-- start of PASSAGE PROVIDED --
Mashing the gas and ripping the fence at Twin City Raceway in Kenai will get the adrenaline pumping for any race car driver.
For Nikiski’s Aaron McGahan, it has also served as a useful tool for battling addiction and helping others who suffer the same plight.
McGahan is the founder of Racing for Recovery, a fledgling organization for those working through addiction.
“We use racing to help people,” McGahan said Saturday in the pit area at the three-eighths-mile dirt oval.
McGahan said the mission of Racing for Recovery is to use racing to unite people who have suffered through addiction. McGahan said he plans to purchase a piece of land near the raceway on the Kenai Spur Highway and use an existing structure as a sober living house. He hopes that those struggling with addiction will be able to stay at the location to sort out their lives.
“When they make that decision, they can come to us,” he said.
McGahan, 41, is a second-generation racer who currently pilots the No. 29 Sprint Car at Twin City Raceway. His father, Elton, drives the No. 74 Sprint machine, and on Saturday, won all three heats going away. Aaron McGahan cracked a rear end casing in the first heat of the night and was forced to retire.
Saturday saw four divisions sling dirt — the A-Stocks, Legends, Sprint Cars and a new category called Dollar Stocks, which resembles more of a group of buddies rallying a collection of junk cars in their backyard.
McGahan used the night of racing to promote RFR, and his Sprint Car displayed on one side the slogan, “Smoke Tires, Not Drugs,” and on the other, dozens of names written by those that have experienced and recovered from addiction.
McGahan explained that he struggled with alcohol abuse as a young man and it consumed his life.
“I was a fifth a day kind of guy,” McGahan explained.
On the morning of Oct. 23, 2015, McGahan said he was hit head-on by a drunk driver. McGahan himself was sober.
The accident played a key role in forcing McGahan to realize why addiction is something he had to tackle. Starting Feb. 9, 2016, McGahan became sober with the help of his girlfriend and mother, and hopped a flight to a rehab facility in Texas for several months.
“They said it usually takes people days to settle in and deal with it,” he said. “I was like, ‘No, let’s go now!’ and we got into the groups.”
When he came home to Nikiski, McGahan continued going to meetings and re-establishing friendships, and began working on his beloved 1964 MG Model B, an English roadster.
“A buddy of mine asked me one day, ‘When are you going to race for recovery?’” he recounted. “It hit home, because racing’s always been a part of my family.”
-- end of PASSAGE PROVIDED --
-- start of DATA ROWS --
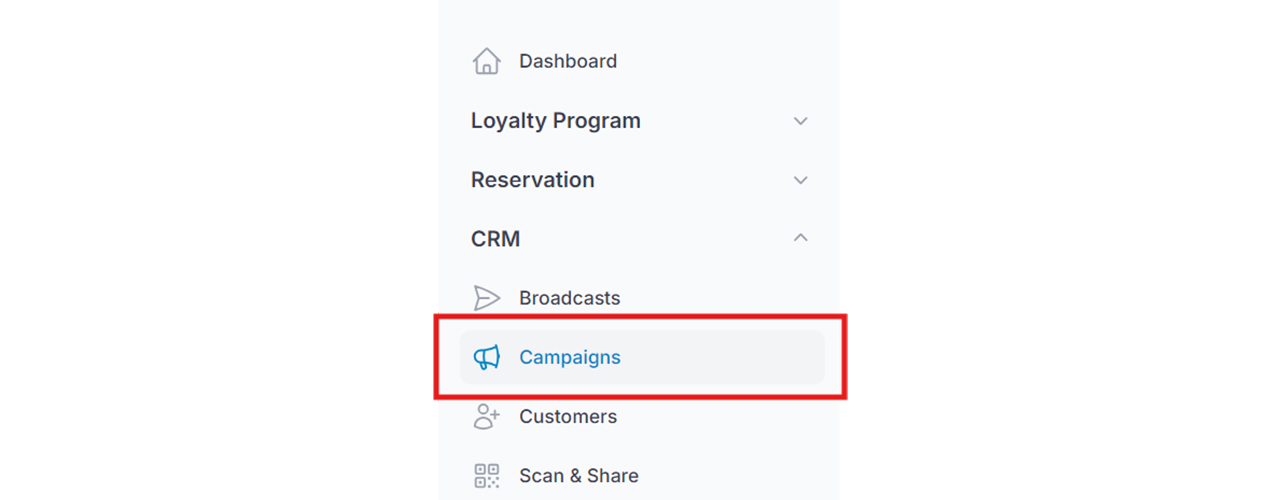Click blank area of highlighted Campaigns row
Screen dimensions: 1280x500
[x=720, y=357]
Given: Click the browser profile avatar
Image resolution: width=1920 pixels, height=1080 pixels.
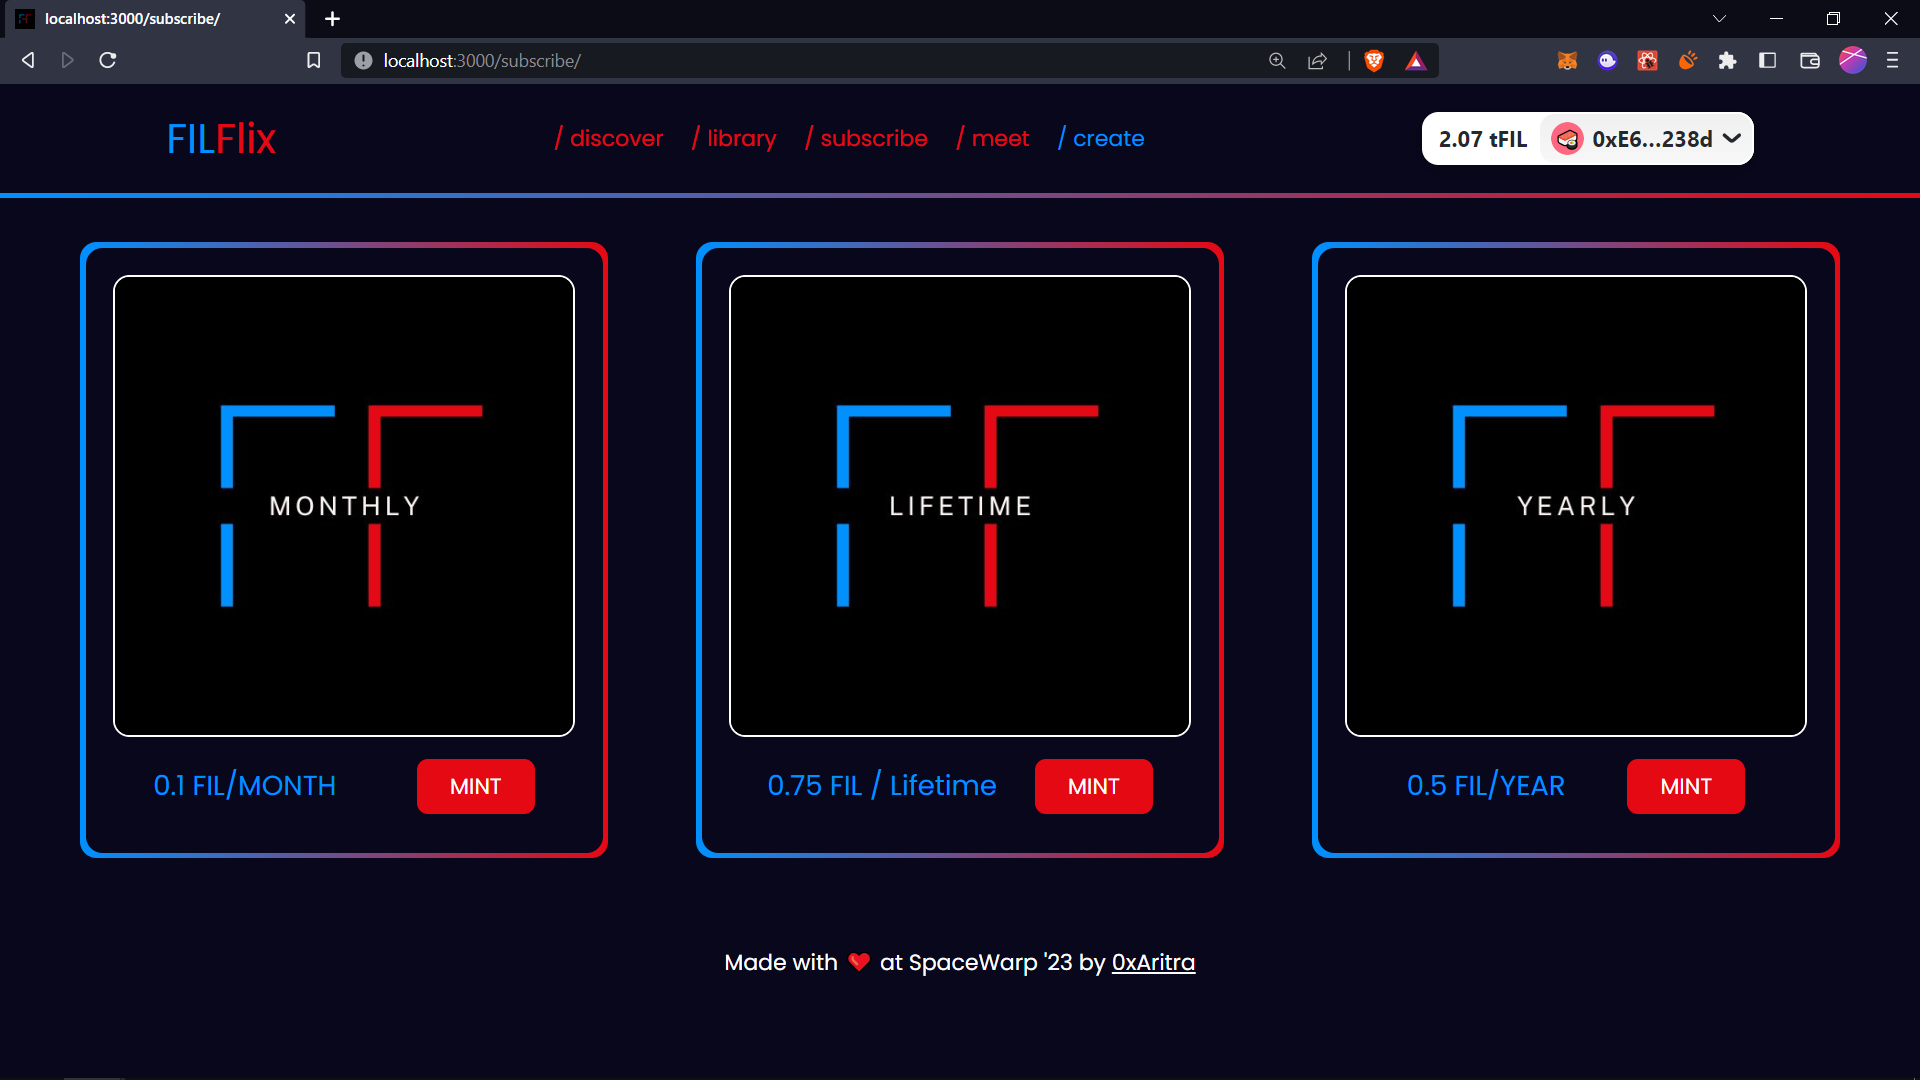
-- end of DATA ROWS --
-- start of DATA ROWS --
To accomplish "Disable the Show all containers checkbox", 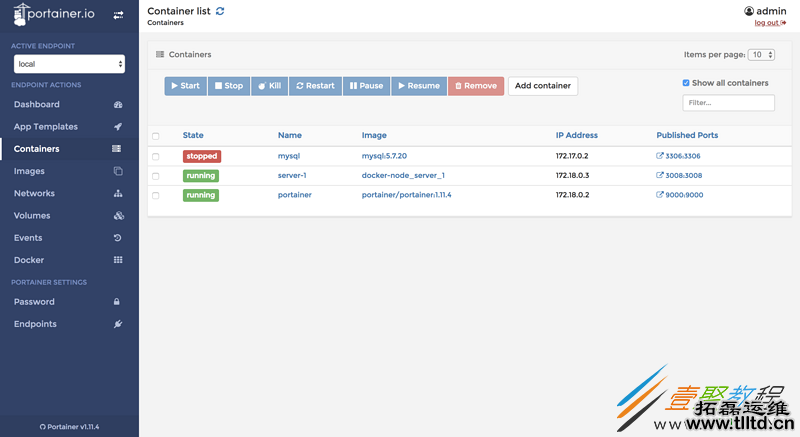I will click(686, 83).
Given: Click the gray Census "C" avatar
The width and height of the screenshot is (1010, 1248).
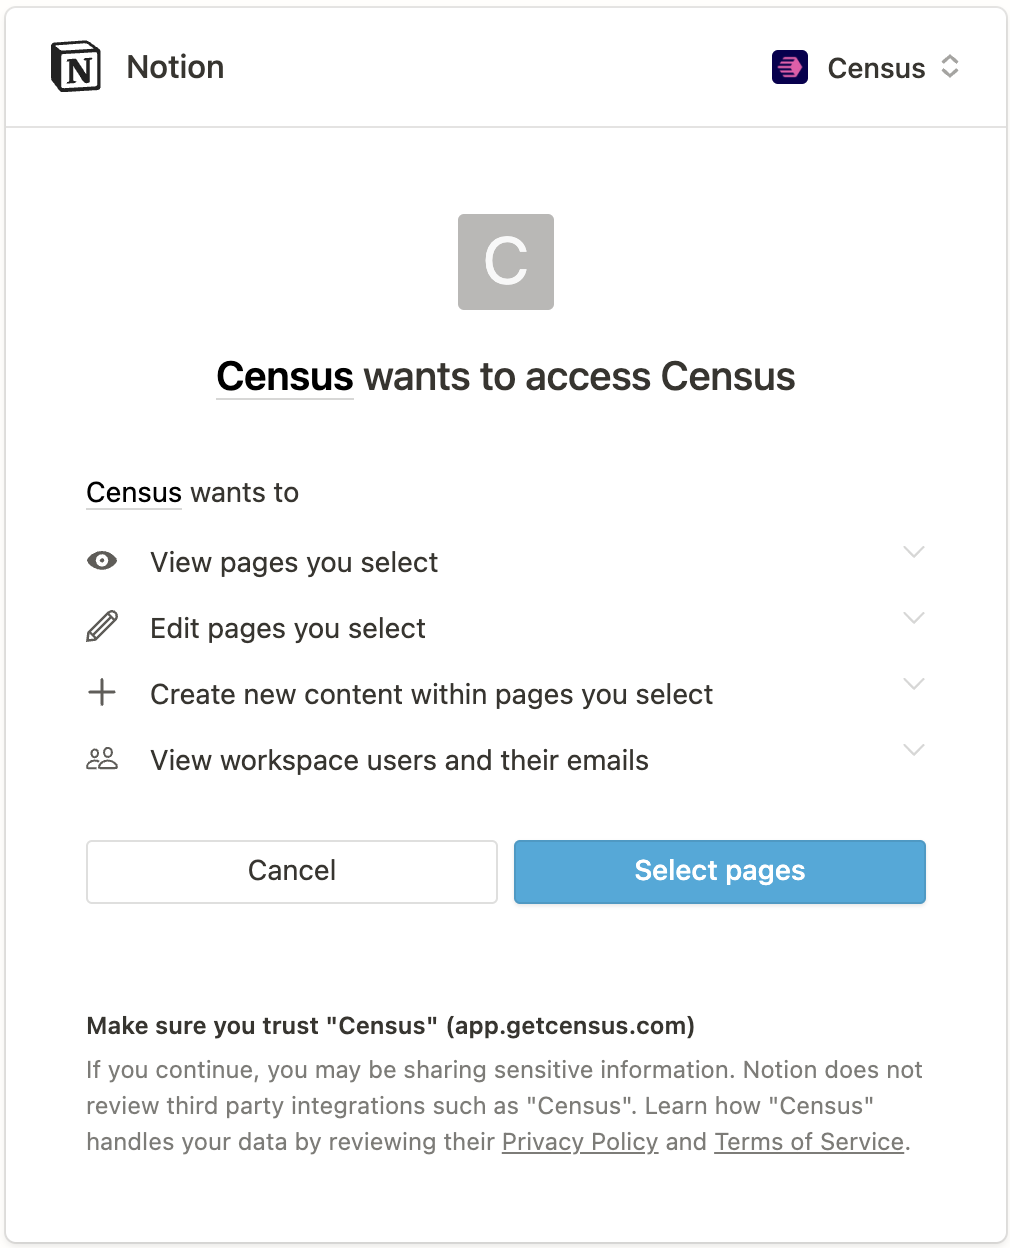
-- end of DATA ROWS --
-- start of DATA ROWS --
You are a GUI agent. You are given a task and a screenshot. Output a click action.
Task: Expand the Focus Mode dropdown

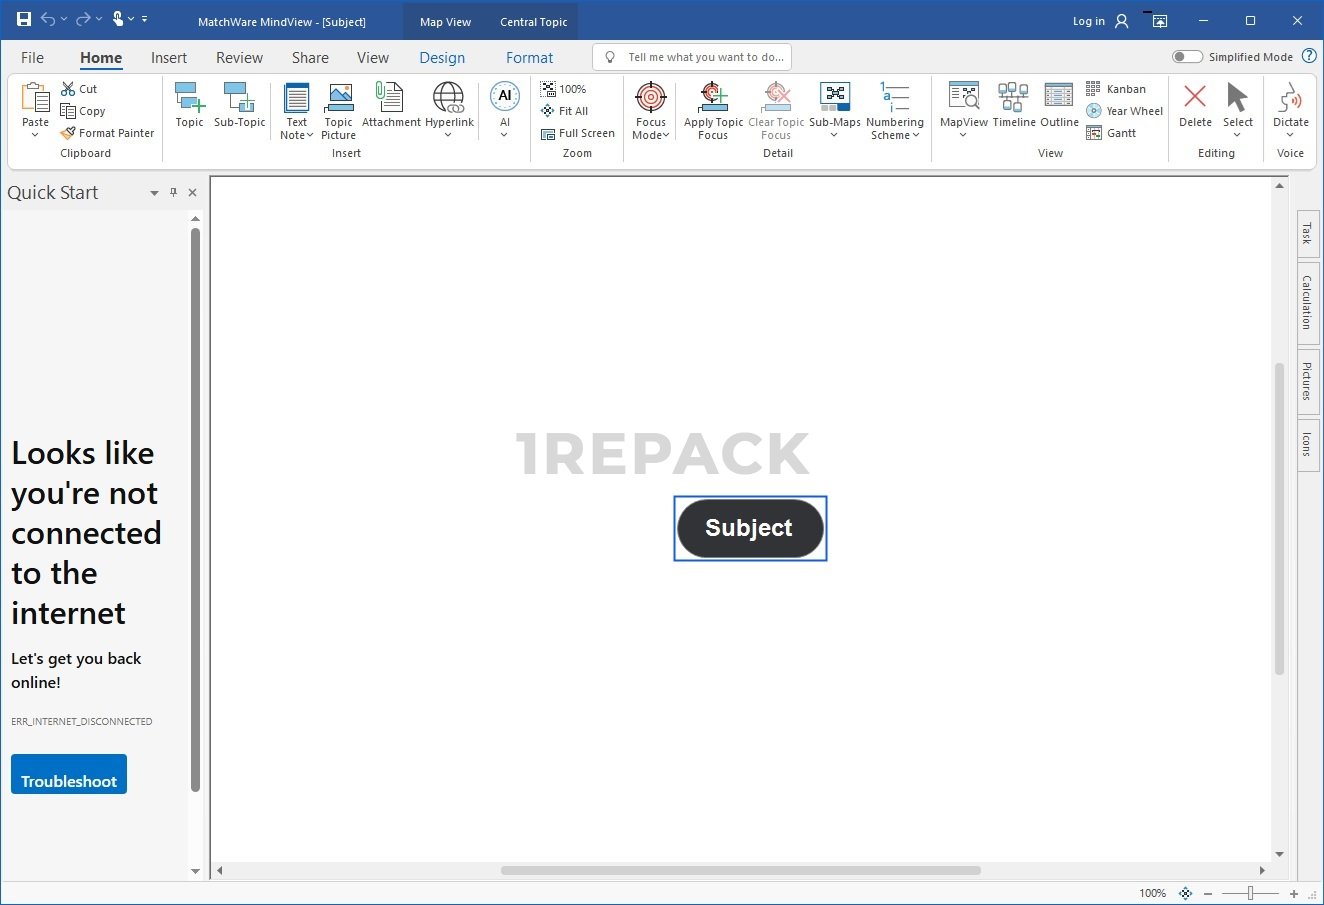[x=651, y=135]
-- end of DATA ROWS --
YOUR TASKS:
**1)** In the article about Racing for Recovery, condense the paragraph beginning "McGahan, 41, is a second-generation racer" into a short bulleted list that keeps its main facts.
**2)** Write the next few paragraphs of the article about Racing for Recovery, picking up after its final sentence.
The rows come from a separate source unrelated to the article.

EXERCISE ANSWERS:
**1)**
- McGahan, 41, is a second-generation racer who drives the No. 29 Sprint Car at Twin City Raceway.
- His father, Elton, drives the No. 74 Sprint machine and won all three heats on Saturday.
- Aaron McGahan cracked a rear end casing in the first heat and had to retire.

**2)**
Since the creation of RFR, McGahan said he has taken every opportunity to get the word out to those that need it. He said during the annual Trunk or Treat event last Halloween in Soldotna, he set up the car to be visited by trick-or-treaters.
McGahan said he counted 456 kids that got to check out the race car and get their photo taken with it, which also gives their parents the opportunity to learn about Racing for Recovery.
The night featured a slew of gritty racing. With the recent heat wave and hazy skies from the Swan Lake fire, the dirt track required frequent dousings from the water truck, and even then, the track dried up quickly, making for a dusty evening.
In the A-Stock division, Soldotna’s Dustin Bass swept the night with two heat wins and the feature victory. In the first heat, Bass emerged the winner over Jeremy Herr in the 1/5 car, then Bass passed Nikiski’s Mady Stichal with just three laps to go in heat two for the win.
Stichal, 15, started racing last year with help from her Nikiski family, and said she is the first of her family to get into racing. Stichal drives the No. 95 machine designed to imitate the Lightning McQueen character from the Disney film “Cars,” and said she decided she wanted to be a racer as a young girl watching racing movies like “Cars,” “Talladega Nights: The Ballad of Ricky Bobby,” and the classic “Days of Thunder.”
“My family puts in the money to help my dream,” Stichal explained. “I’m trying to get into Sprint Cars, then maybe one day NASCAR.”
Stichal has picked up two victories in her time racing at Twin City, both earlier this month in a heat race and a feature.
In the Legends class, the action got fierce as Brent Romagoux topped Ty Torkelson in the first race and Bryan Barber took the second heat over Jimmie Hale.
The second heat saw David Kusmider spin twice in the No. 55, even while taking the lead between both incidents. Kusmider was simply relieved to avoid colliding with the outside metal wall, just two weeks after pounding the Turn 2 guardrail.
Kusmider said he and Romagoux, driver of the No. 6 car, clashed in a heat race two weeks ago, leading to his brutal meeting with the wall.
“(Romagoux) passed me on the outside, I went on the inside and passed him back, then he came into Turn 2 there and passed me going for the inside,” Kusmider recalled. “He hit the bumps and knocked me into the wall, and the car bounced off the wall, his car hit the back of my car and spun me like a helicopter in the air. Killed both cars.”
Kusmider said he had to replace most of the front end of the car, including part of the frame, costing him around $1,200, although he said the time spent fixing it meant more.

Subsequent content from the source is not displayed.